Sie läßt m.E. zu sehr außer Acht, daß die
Fehlschlüsse sowie das (partielle) Scheitern vieler Ansätze
auch durch die Komplexität des Untersuchungsgegenstands bedingt
sind. Es ist insofern wenig verwunderlich, daß sein Ansatz
die Begrenzungen von Regulationstheorie und Neogramscianismus
nicht wesentlich überwindet. So gelingt es m.E. auch ihm
nicht, die Interaktion der verschiedenen Ebenen, Nationalstaat,
suparanationale Ebene und Betrieb, zu verdeutlichen. Die von den
Neo-Gramscianern übernommene These der Herausbildung eines
transnationalen historischen Blocks erlaubt nur scheinbar eine
Transzendenz der Dichotomie national/international, da die widersprüchliche
Rückbindung der dominierenden Machtgruppen innerhalb der
nationalen Gesellschaftsformationen nicht spezifiziert wird. In
Anlehnung an Gramsci müsste denn auch gefragt werden, wie
sich die dominerenden Kapitalfraktionen als hegemonial durchsetzen
können, wenn Hegemonie doch immer auch eine ökonomische
Basis haben muß. Röttgers These, daß Hegemonie
zukünftig nur noch eine kleinen Teil der ArbeiterInnenschaft
einschliessen wird, mag zwar durch den gerade in der BRD anhaltenden
Trend zu einer weiteren Ausgrenzung der ModernisierungsverliererInnen
untermauert werden. Dennoch scheint es kaum wahrscheinlich, daß
sich auf dieser Grundlage ein langfristig stabiles Gesellschaftsmodell
etablieren kann. Fraglich ist demnach auch, inwieweit ein, nach
Ansicht Röttgers, in seiner ökonomischen Rolle geschwächter
Staat weiterhin in der Lage ist, einen gesellschaftlichen Zusammenhalt
zu gewährleisten. Schließlich bezweifle ich, daß
die Herausbildung europäischer Institutionen, die bisher
nationalstaatliche Aufgaben übernehmen, als Prozess neoliberaler
Staatserweiterung zutreffend beschrieben ist.

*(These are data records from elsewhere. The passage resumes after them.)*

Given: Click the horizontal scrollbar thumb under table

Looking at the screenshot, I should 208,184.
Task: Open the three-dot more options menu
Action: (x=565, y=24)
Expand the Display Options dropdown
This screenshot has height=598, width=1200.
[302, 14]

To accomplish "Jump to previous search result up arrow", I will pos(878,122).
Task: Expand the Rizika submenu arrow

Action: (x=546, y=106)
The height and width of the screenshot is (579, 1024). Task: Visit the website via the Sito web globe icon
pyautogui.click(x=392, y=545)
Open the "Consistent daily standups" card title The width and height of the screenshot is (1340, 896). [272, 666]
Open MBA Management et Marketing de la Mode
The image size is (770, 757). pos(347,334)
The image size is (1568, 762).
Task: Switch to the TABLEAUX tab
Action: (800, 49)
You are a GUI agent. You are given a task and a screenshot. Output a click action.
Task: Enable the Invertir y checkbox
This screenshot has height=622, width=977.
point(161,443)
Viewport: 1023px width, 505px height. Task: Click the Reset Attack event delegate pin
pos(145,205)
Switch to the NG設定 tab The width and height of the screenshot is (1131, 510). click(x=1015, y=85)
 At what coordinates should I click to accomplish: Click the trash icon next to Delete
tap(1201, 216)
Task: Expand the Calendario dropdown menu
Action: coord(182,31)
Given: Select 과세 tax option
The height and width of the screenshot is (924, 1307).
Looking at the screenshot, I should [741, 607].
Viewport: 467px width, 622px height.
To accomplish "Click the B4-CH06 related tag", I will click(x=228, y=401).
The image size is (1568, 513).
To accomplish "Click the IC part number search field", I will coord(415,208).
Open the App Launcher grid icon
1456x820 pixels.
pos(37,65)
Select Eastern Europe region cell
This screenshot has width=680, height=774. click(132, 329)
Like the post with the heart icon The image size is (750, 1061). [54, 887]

Trotz eines vielversprechenden Ansatzpunktes macht es sich Röttger
m.E. mit der Umsetzung seines Anspruchs zu einfach. Ein weniger
prätentiöser Gestus würde es leichter machen, das
Buch an dem zu messen, was es leistet, statt daran, was es versäumt.
Diesbezüglich bleibt anzumerken, daß während sich
Röttger in einer rigorosen Kritik an jenen Ansätzen
übt, die den eminent klassenpolitischen Charakter des aktuellen
Umbruchs ausblenden, die Kritik an den blinden Flecken marxistischer
Ansätze, die Ausblendung des Geschlechterverhältnisses
und die Vernachlässigung rassistischer Diskriminierung, die
gerade in der aktuellen Restrukturierung des Arbeitsverhältnisses
ihre Brisanz entfalten, offenbar spurlos an ihm vorbei gegangen
sind. An die LeserInnen daher die Aufforderung, die Arbeit mit
dem gleichen kritischen Spürsinn zu studieren, den Röttger
gegenüber seinen Mitstreitern an den Tag legt.